(Beginning of EXTRACTED INFORMATION)

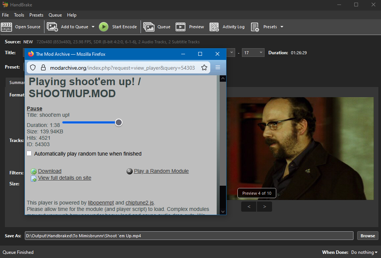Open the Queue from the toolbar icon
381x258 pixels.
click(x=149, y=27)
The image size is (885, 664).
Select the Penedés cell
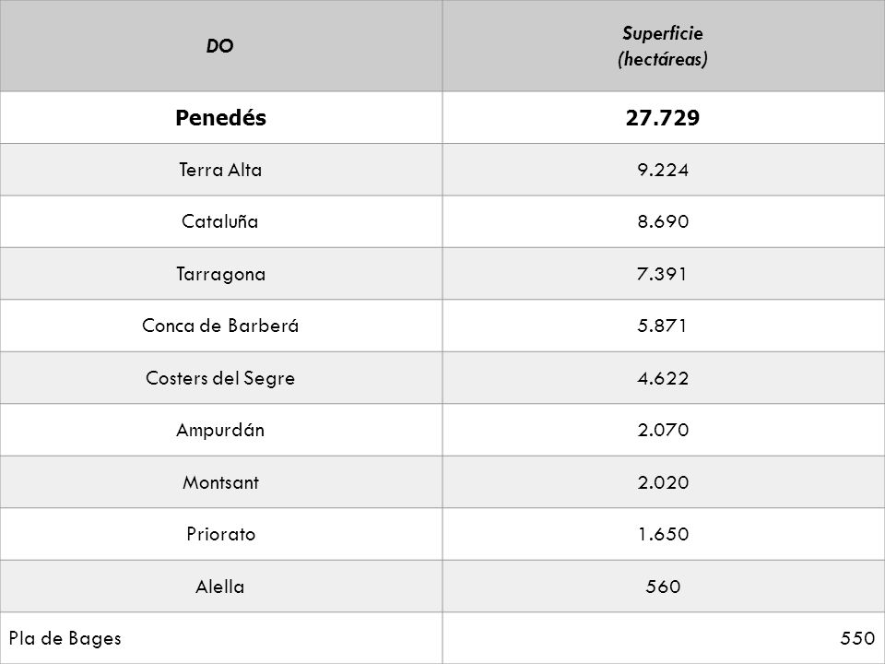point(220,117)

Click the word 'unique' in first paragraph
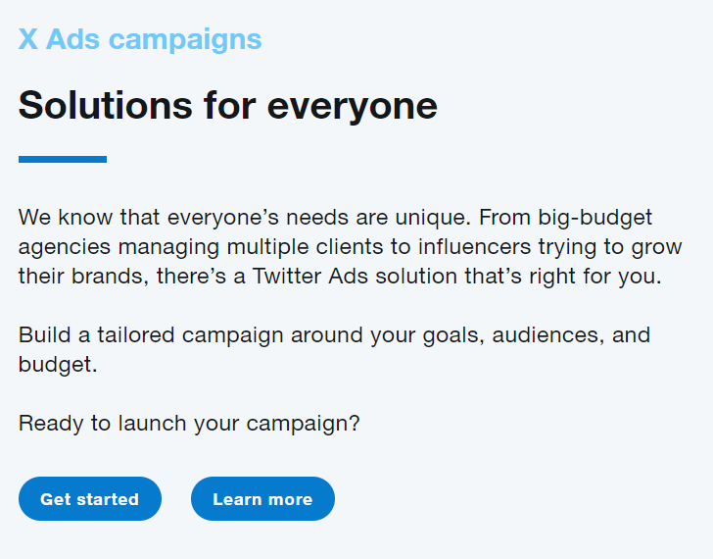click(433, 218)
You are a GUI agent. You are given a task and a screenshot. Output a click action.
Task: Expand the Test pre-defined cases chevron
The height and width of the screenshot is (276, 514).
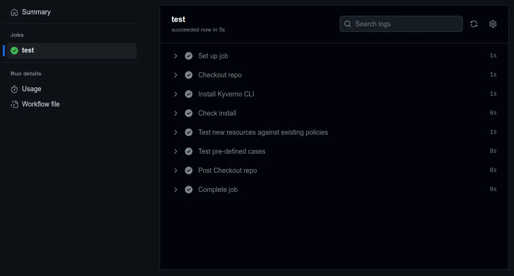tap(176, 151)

(End of EXTRACTED INFORMATION)
(Beginning of EXTRACTED INFORMATION)

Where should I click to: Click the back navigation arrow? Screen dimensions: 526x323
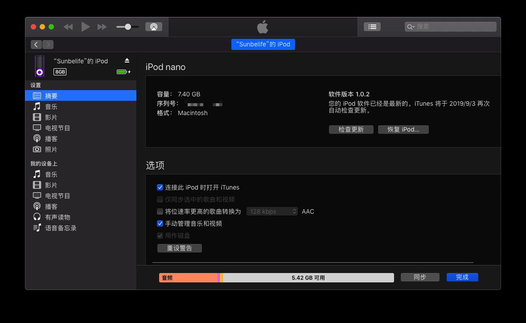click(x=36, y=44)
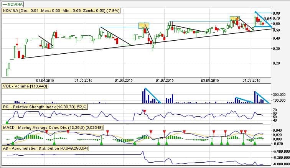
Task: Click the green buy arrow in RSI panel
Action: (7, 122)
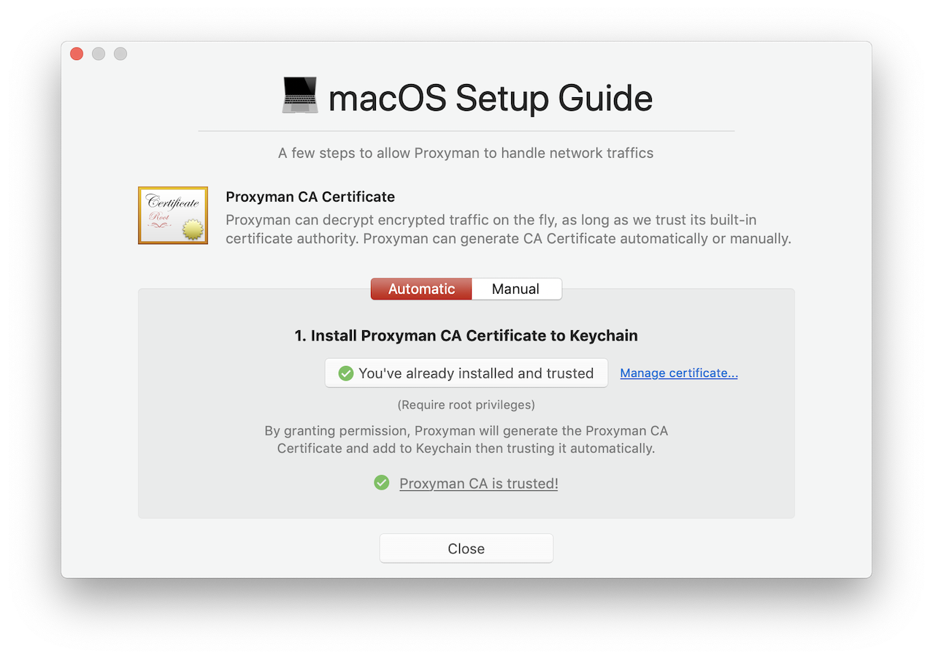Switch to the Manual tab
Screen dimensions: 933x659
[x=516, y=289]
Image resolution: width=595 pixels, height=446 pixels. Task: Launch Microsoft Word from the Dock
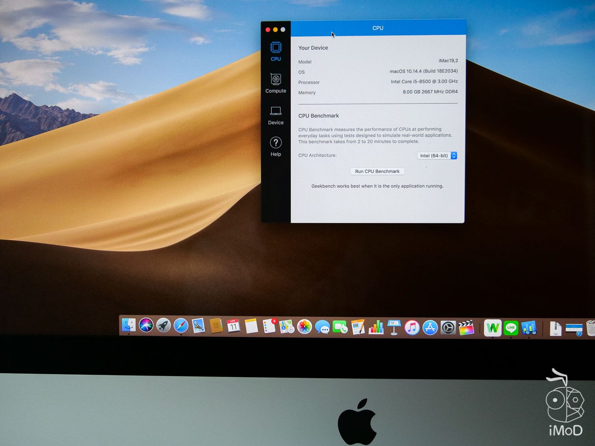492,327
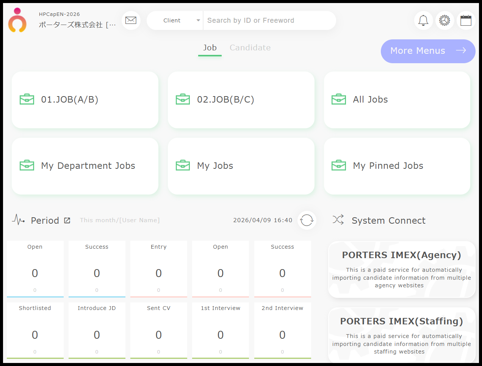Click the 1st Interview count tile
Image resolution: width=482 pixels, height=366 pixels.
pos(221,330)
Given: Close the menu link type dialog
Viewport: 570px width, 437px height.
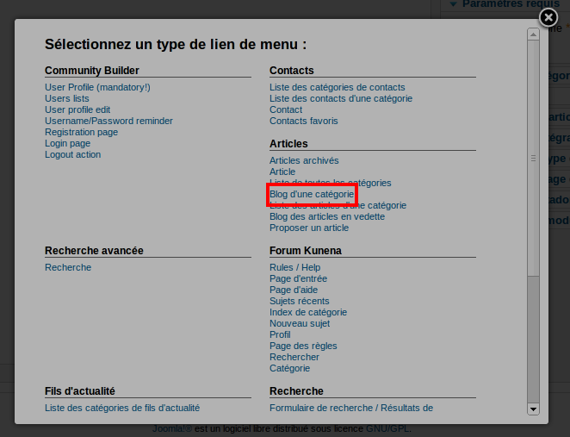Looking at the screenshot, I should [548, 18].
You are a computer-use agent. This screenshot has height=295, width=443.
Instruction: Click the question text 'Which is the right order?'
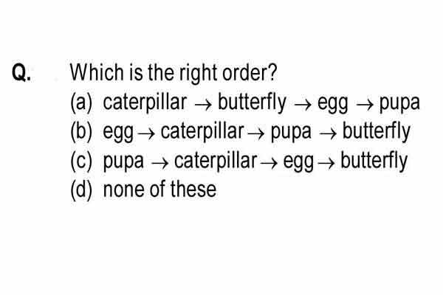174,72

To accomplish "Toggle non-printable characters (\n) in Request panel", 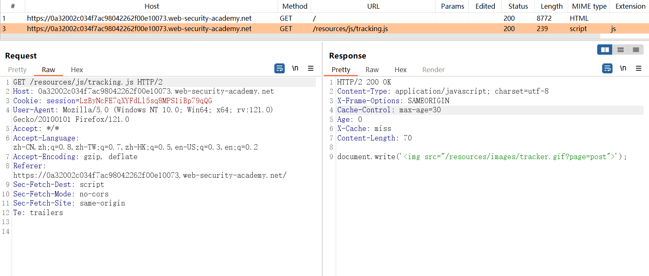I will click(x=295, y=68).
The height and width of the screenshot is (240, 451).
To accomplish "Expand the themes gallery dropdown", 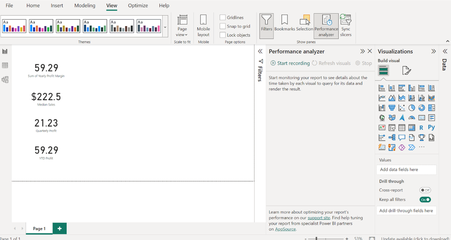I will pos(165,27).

(End of EXTRACTED INFORMATION)

__TO DO__. Please set down, exactly and with no pictures, the lines in the entries above starting at the one holding "The image size is (885, 664)." and ending at the one holding "Task: Expand the", ends included.

__ANSWER BELOW__.
The image size is (885, 664).
Select the Penedés cell
point(220,117)

Click the word 'unique' in first paragraph
click(433, 218)
You are a GUI agent. You are given a task and a screenshot. Output a click action.
Task: Expand the Test pre-defined cases chevron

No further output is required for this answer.